Now Toussaint's chant had changed. No longer was it a reiterated pica, but a great shout of victory. "Damballa Oueddo, Master of the Heavens! Damballa, thou art here! Open wide the dead ones' mouths, Damballa Oueddo. Give them breath to speak and answer questions; give this one his heart's desire!"
Turning from the altar he told Mycroft, "Say what you have to say quickly. The power will not last long!"
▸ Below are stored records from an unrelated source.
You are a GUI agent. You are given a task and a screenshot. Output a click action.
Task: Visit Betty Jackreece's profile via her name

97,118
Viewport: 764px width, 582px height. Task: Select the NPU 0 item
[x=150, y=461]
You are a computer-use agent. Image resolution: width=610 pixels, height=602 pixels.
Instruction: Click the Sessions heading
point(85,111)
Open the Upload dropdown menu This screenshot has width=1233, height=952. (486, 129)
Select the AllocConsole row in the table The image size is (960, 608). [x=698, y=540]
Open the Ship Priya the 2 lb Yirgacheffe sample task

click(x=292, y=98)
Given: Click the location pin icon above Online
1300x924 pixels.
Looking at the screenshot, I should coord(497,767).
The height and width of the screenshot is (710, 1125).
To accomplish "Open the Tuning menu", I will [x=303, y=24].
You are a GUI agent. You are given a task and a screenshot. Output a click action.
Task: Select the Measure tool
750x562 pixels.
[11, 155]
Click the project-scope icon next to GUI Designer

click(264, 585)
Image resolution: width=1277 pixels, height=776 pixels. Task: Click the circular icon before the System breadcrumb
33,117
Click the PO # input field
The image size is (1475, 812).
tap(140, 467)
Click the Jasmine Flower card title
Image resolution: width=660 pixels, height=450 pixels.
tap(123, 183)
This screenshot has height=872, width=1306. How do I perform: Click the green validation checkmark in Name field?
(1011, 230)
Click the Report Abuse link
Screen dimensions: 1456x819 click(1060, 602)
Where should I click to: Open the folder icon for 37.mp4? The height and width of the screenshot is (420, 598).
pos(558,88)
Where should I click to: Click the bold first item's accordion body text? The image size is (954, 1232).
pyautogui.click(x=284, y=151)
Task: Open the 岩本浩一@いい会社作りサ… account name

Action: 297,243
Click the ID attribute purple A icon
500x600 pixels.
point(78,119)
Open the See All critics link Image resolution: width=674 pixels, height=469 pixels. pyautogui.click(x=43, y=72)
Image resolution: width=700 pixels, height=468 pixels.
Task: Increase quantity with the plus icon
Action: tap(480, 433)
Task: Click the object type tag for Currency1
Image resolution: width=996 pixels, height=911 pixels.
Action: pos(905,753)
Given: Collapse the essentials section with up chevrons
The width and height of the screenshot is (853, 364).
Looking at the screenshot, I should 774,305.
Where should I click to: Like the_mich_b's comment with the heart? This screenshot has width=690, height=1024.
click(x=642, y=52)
Mycroft shook himself like a dog emerging from the water. For an instant he saw in his mind's eye the courtyard of Don José's house, saw the eager, flush-faced youths grouped about the table, saw Juanita in the silver glow of moonlight, lovely as a fairy from Tinania's court as she laughed at them, promising . . .
"Juanita, where is Juanita?" he asked thickly. "She promised she would give herself to the last man—"
"Estoy aquí, querido!"
In fifty years and more he had not heard that voice, but he remembered it as if it had been yesterday—or ten minutes since—when he last heard it. "Juanita!" he breathed, and the breath choked in his throat as he pronounced her name.
She came toward him quickly, passing through the ranks of misty shades like one who walks through swirling whorls of silvery fog. Both her hands reached toward him in a pretty haste. All in white she was, from the great carved ivory comb in her golden hair to the little white sandals cross- strapped over her silken insteps. Her white mantilla had been drawn across her face coquettishly, but he could see it flutter with the breath of her impatience.
"Rog-ger," she spoke his name with the same hesitation between syllables he remembered so well. "Rog-ger, querido—belovèd!"
He leaped from the chair, stretched reaching hands to her outstretched gloved fingers past the boundary of the chalk-drawn hexagon. "Juanita! Juanita, I have waited so long . . . so long . . ."
Her mantilla fell back as his fingers almost touched hers. There was something wrong with her face. This was not the image he had carried in his heart for more than fifty years. Beneath the crown of gleaming golden hair, between the folds of the white lace mantilla a bare, fleshless skull looked at him. Empty eye-holes stared into his eyes, lipless teeth grinned at him.
He stumbled like a man hit with a blackjack, spun half-way round, then went down so quickly that the impact of his limpness on the polished floor made the candles on the altar flicker.
"Maître," one of the attendants plucked Toussaint's white surplice, "Maître, the man is dead."